Cold Comfort?

Justice delayed can be justice denied. 

Sometime in 2003, Juanita Victoria Medina, was convicted of a crime punishable by up to 3 years in prison, which would have made her eligible for release sometime in 2005, but was sentenced to six years in prison.  Today, in 2007, the Colorado Supreme Court has finally overturned the improper sentence, but only after she has been in prison roughly long enough to be eligible for release under the incorrect sentence. The Colorado Court of Appeals had affirmed the incorrect sentence in 2005, stating “We agree that the sentence violates [the Constitution], but we conclude that defendant is not entitled to be resentenced.”, holding that her lawyer didn’t make a proper objection to the mistake. 

The result may be good news for other criminal defendants who are similarly given the wrong sentence, but it is cold comfort for Ms. Medina.

She has already served more time in prison than a correct sentence would have permitted.  The Attorney General’s office fought all the way to the Colorado Supreme Court to try to protect the trial court’s mistake.  And, since the result is that she is still a convicted felon, a correction of her criminal record to reflect a lesser charge has very little influence on her life now.  The only benefit she may receive at this point is that she may be able to skip an otherwise mandatory parole period.

────────

*WRITTEN INSTRUCTION:*
In the "Cold Comfort" piece above, which court affirmed Juanita Victoria Medina's incorrect sentence in 2005?

*GIVEN DATA:*

────────

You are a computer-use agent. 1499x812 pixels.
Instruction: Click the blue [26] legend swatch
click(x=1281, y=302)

────────

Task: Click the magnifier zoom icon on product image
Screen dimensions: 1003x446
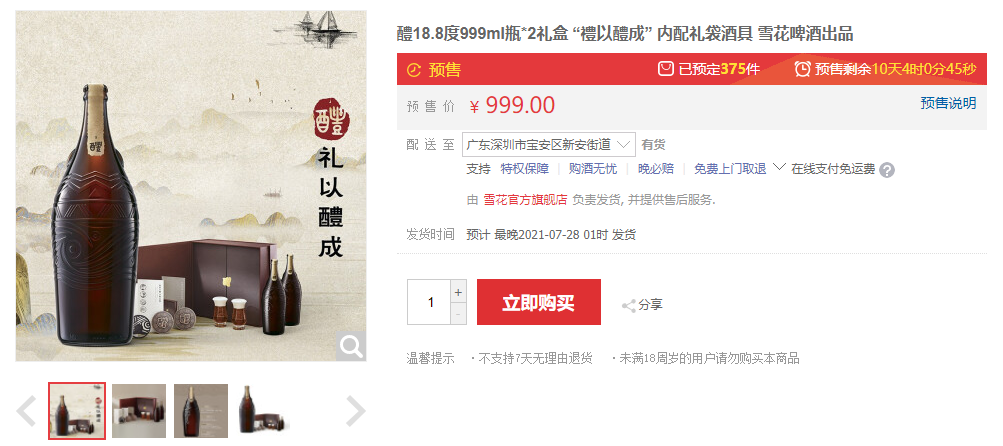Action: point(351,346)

────────

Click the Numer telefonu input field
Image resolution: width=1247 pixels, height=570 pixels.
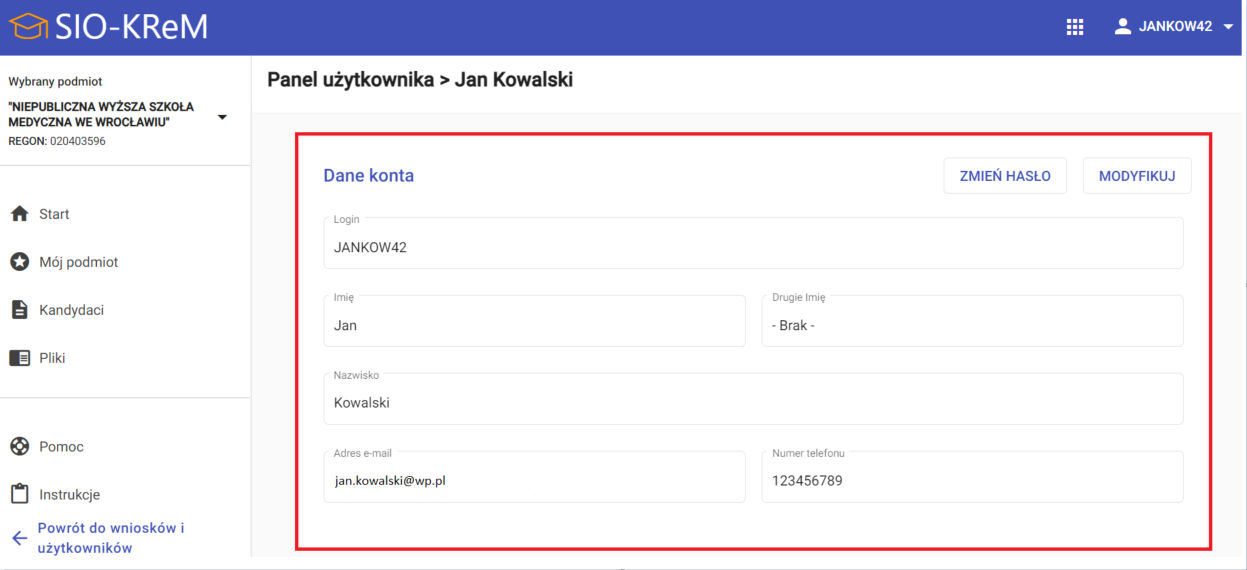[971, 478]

────────

*CORRECT ANSWER:*
The Colorado Court of Appeals.